There was no selection of new RAMs in the RT, protease or integrase gene in 22 participants with virological failure during follow-up.
Only one participant stopped DTG for severe drug-related side effects (dizziness, sleep disturbance).
Three grade 3 laboratory events were considered unrelated to DTG exposure (acute liver enzyme abnormalities, which resolved without stopping DTG).
Neonate dose: in silico prediction
Modelling suggests that appropriate doses for DTG in neonates range between 2 to 4 mg, resulting in plasma exposure comparable to those observed in older infants and children, according to data from the University of Liverpool, UK.
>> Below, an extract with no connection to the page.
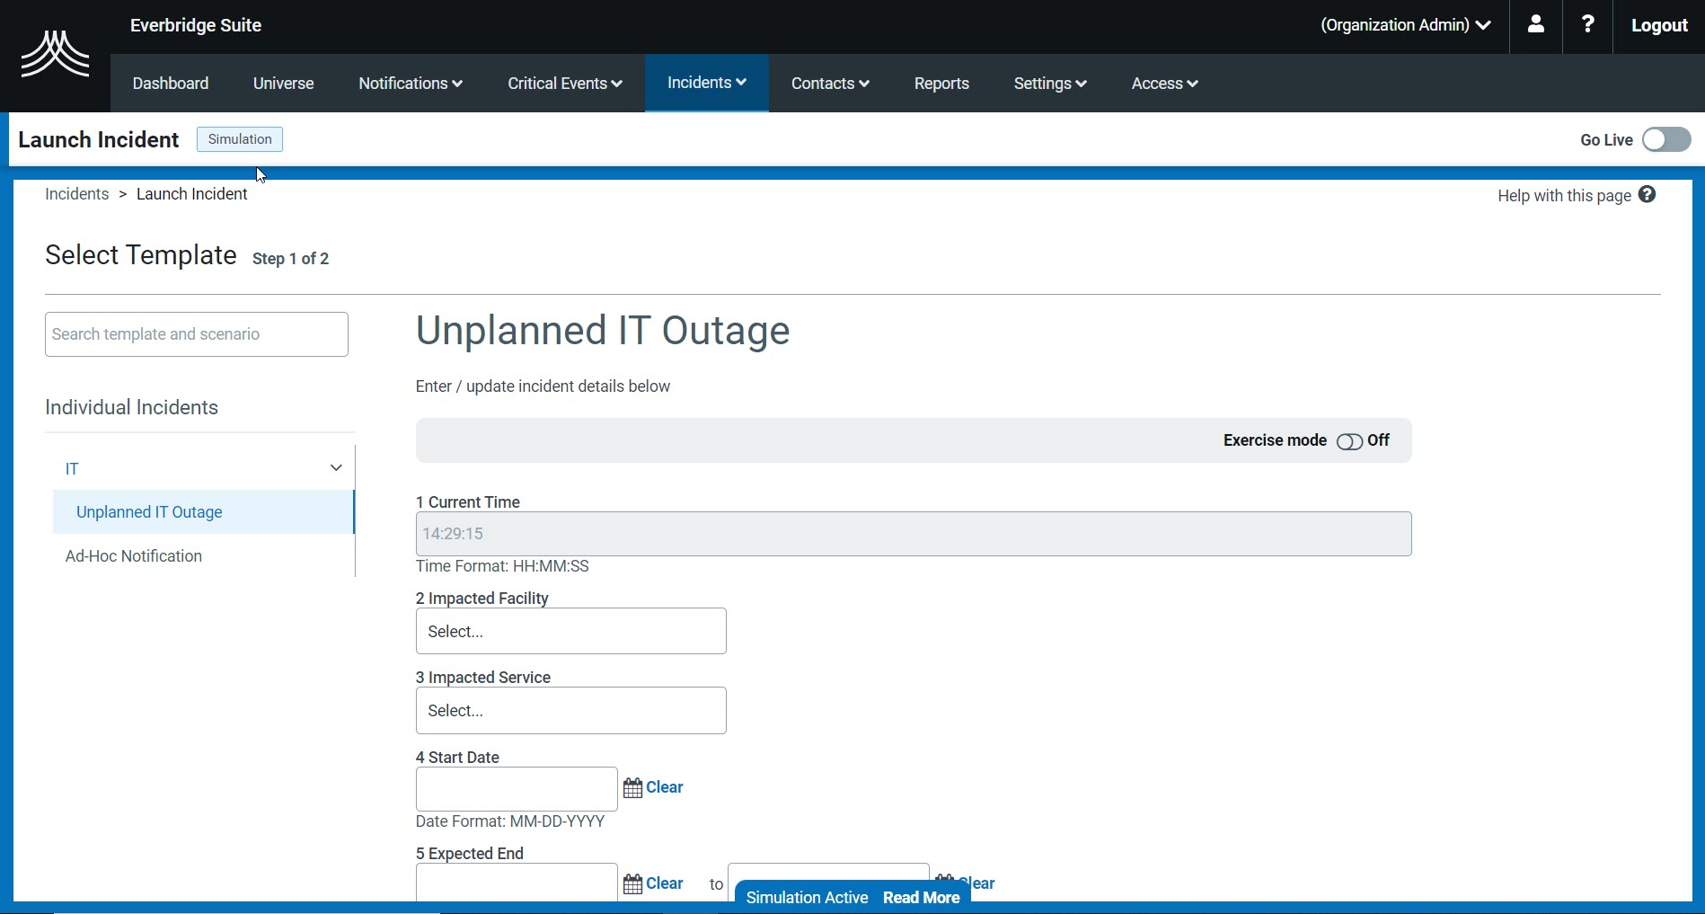Viewport: 1705px width, 914px height.
Task: Click the question mark help icon
Action: tap(1587, 25)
Current studies are investigating dosing in infants aged >4 weeks. Dose optimisation in neonates is complex and physiologically-based pharmacokinetic (PBPK) modelling might help to inform this. The investigators explained that neonates are a vulnerable population and the lack of clinical PK data complicates clinical management.
Rapid development and immature ontogeny mean that direct scaling of existing doses is not usually appropriate for this population. PBPK modelling allows these changes to be represented mathematically, and can support accurate predictions.
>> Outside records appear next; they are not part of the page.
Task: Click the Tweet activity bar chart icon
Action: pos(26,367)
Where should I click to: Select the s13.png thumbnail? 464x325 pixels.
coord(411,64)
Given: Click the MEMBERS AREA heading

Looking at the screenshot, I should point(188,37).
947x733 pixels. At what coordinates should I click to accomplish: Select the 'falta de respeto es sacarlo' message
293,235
Clinical trials in neonates are extremely difficult to conduct and trial design might be de-risked by such dose prediction.
DTG is predominantly metabolised by UGT1A1 and CYP3A4 and the PBPK model was qualified using clinical data from the surrogate substrates raltegravir (UGT1A1) and midazolam (CYP3A4) in neonates. Adult and paediatric DTG clinical data were used for the validation of the model.
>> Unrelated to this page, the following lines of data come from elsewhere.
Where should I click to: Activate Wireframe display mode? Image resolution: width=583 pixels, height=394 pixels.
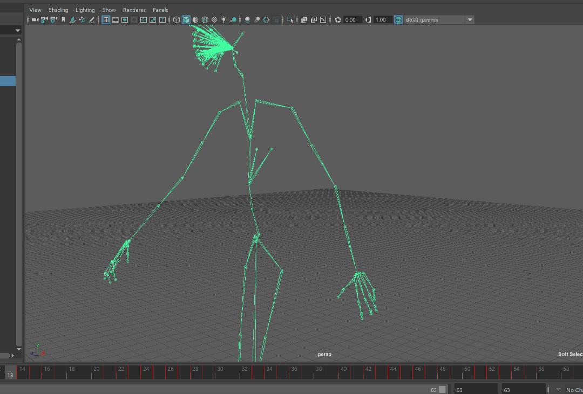click(x=177, y=19)
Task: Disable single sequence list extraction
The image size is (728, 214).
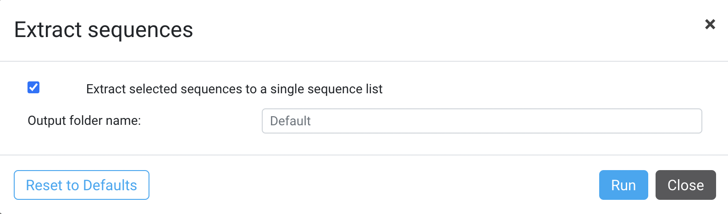Action: pyautogui.click(x=33, y=87)
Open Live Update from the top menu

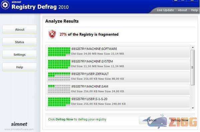coord(165,10)
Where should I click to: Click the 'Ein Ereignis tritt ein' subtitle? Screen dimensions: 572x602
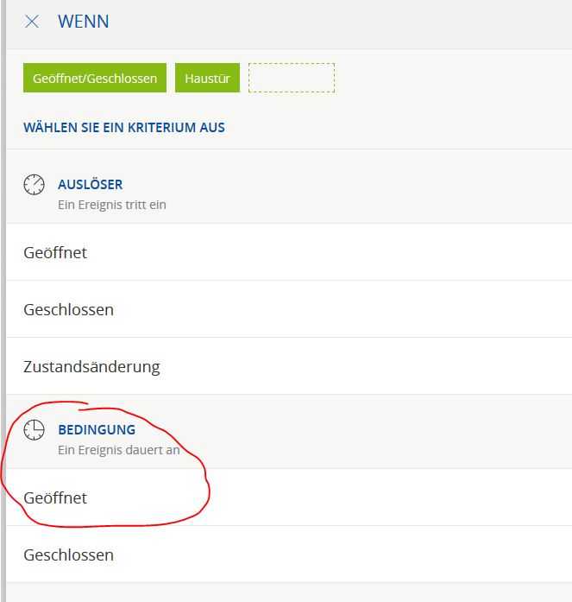click(111, 205)
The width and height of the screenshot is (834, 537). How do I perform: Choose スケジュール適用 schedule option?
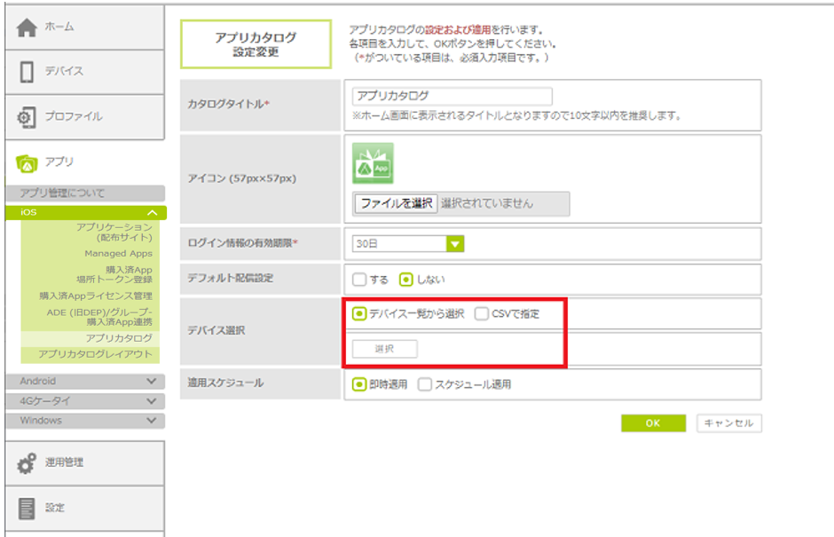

A combination of different DTG single and multiple dose strategies were simulated in 100 healthy virtual neonates (0–28 days of age) with the aim of achieving plasma exposure comparable to levels observed in paediatric patients: Ctrough 0.90 mg/L and AUC24 46 mg.h/L.
Based on the presented data, the PBPK model predicted that appropriate doses for DTG in neonates range from 2 to 4 mg, resulting in exposure comparable to those observed in paediatric patients.
The investigators suggested that these data can be used to inform neonatal clinical trials to help accelerate dose optimisation in this population.
These studies are a useful addition to what we know about DTG in all paediatric populations and will help to inform approval, recommendations and further investigations.
That the 50 mg adult formulation could be used in children weighing 20 to <25 kg in low- and middle-income countries is important. But adult DTG dosing will usually be within a fixed dose formulation with TDF/3TC and the recommendation for children is with ABC/3TC.
As the current recommendation for DTG use with rifampicin-based first-line TB treatment requires twice-daily DTG 50 mg to overcome the drug-drug interaction with this co-treatment, national programmes are likely to procure 50 mg singles for this purpose. So it might be possible to facilitate this paediatric dosing strategy without too many complications.
All references are to the programme and abstracts of the Conference on Retroviruses and Opportunistic infections (CROI) 2019, Seattle, 4–7 March 2019, unless otherwise stated.
- Ruel T et al. PK and 4-week outcomes of dolutegravir dispersible tablets in HIV-infected children. Poster abstract 829LB.
- Ruel T. Pharmacokinetic and 4-week safety/efficacy of dolutegravir (S/GSK1349572) dispersible tablets in HIV-infected children aged 4 weeks to <6 years: results from IMPAACT P1093. 10th International Workshop on HIV Paediatrics. 20 –21 July 2018. Oral abstract 2.
http://regist2.virology-education.com/presentations/2018/10PED/16_ruel.pdf (PDF Slides)
- Clayden P. Dolutegravir dispersible tablets for infants and young children: early PK, safety and efficacy. HTB. 24 August 2018.
- Bollen P et al. Adult dolutegravir 50mg tablets in children living with HIV weighing 20 to <25 kg. Poster abstract 830 LB.
- Frange P et al. Similar efficacy and safety of dolutegravir between age groups of pediatric patients. Poster abstract 828.
- Bunglawala FS et al. In silico prediction of dolutegravir pharmacokinetics & dose optimisation in neonates. Poster abstract 827.